START Provided records
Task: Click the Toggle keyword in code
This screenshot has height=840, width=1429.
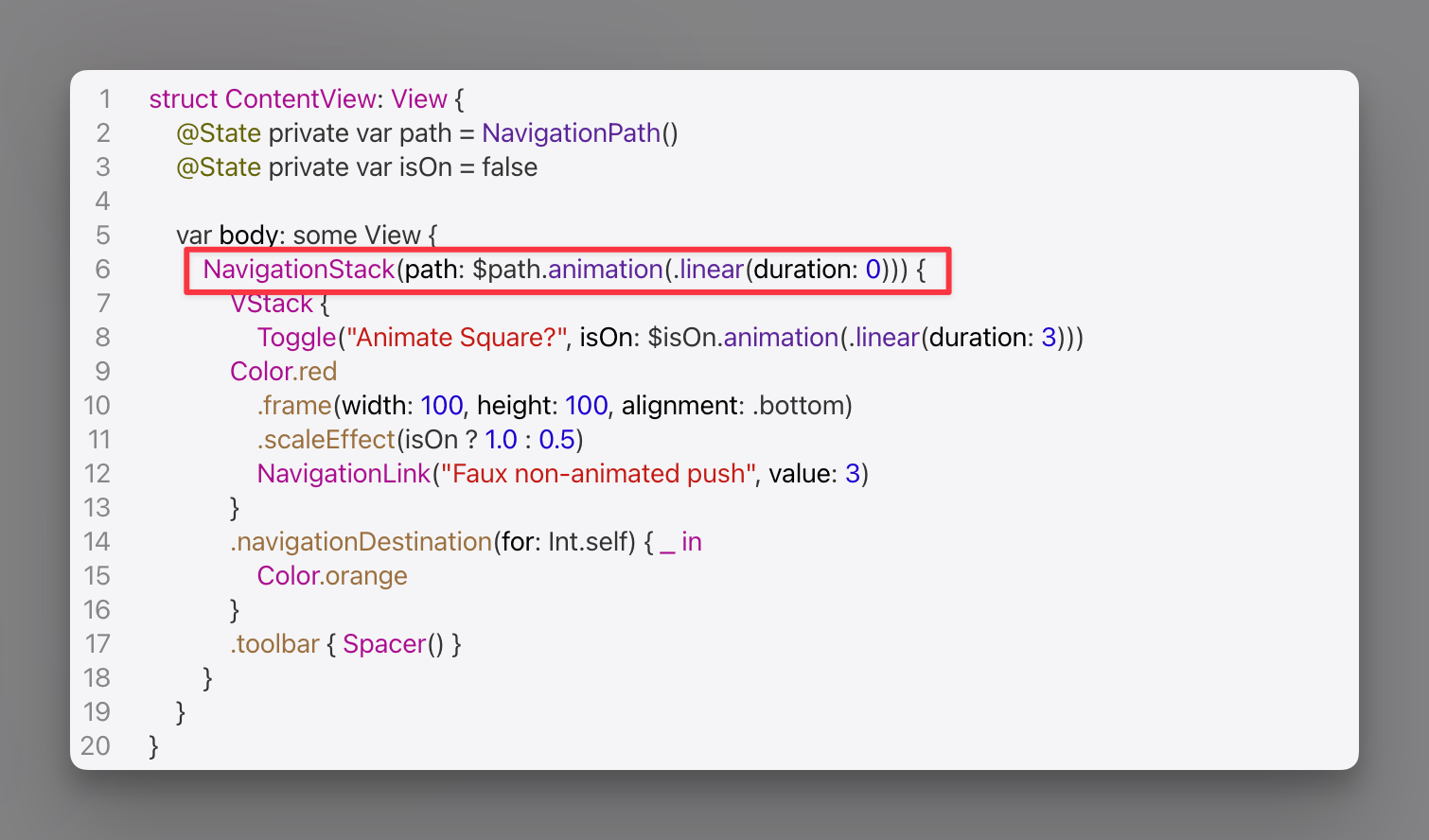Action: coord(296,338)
END Provided records
START Provided records
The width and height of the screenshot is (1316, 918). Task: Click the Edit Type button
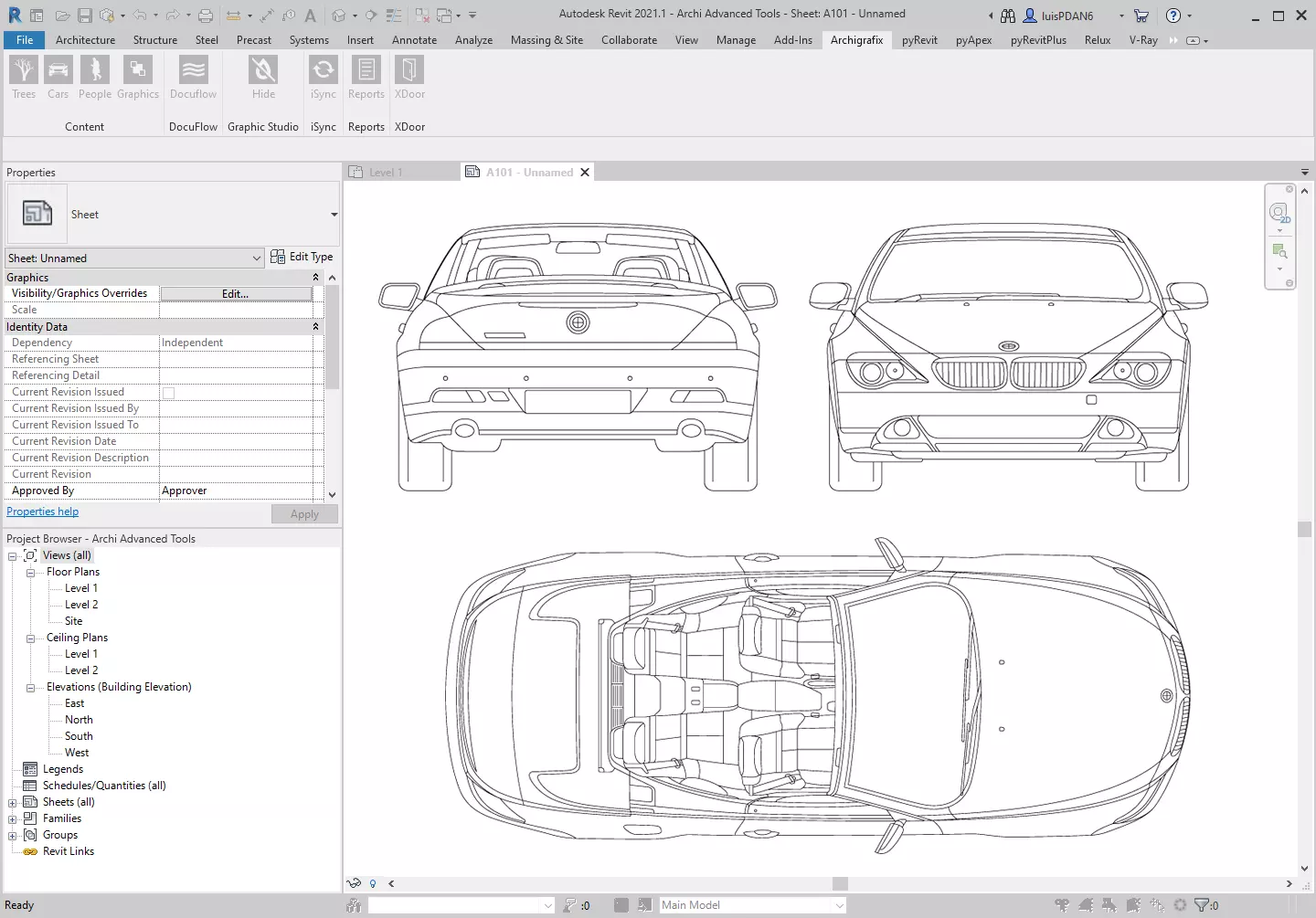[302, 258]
END Provided records
START Provided records
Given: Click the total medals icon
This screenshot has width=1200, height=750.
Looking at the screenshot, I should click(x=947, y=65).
END Provided records
Please substitute "gold" for "total" in the records, starting at the line that has "Given: Click the total medals icon" and stopping after the line that has "Looking at the". Give back only those lines, with nothing else changed.

Given: Click the gold medals icon
This screenshot has width=1200, height=750.
Looking at the screenshot, I should click(x=947, y=65).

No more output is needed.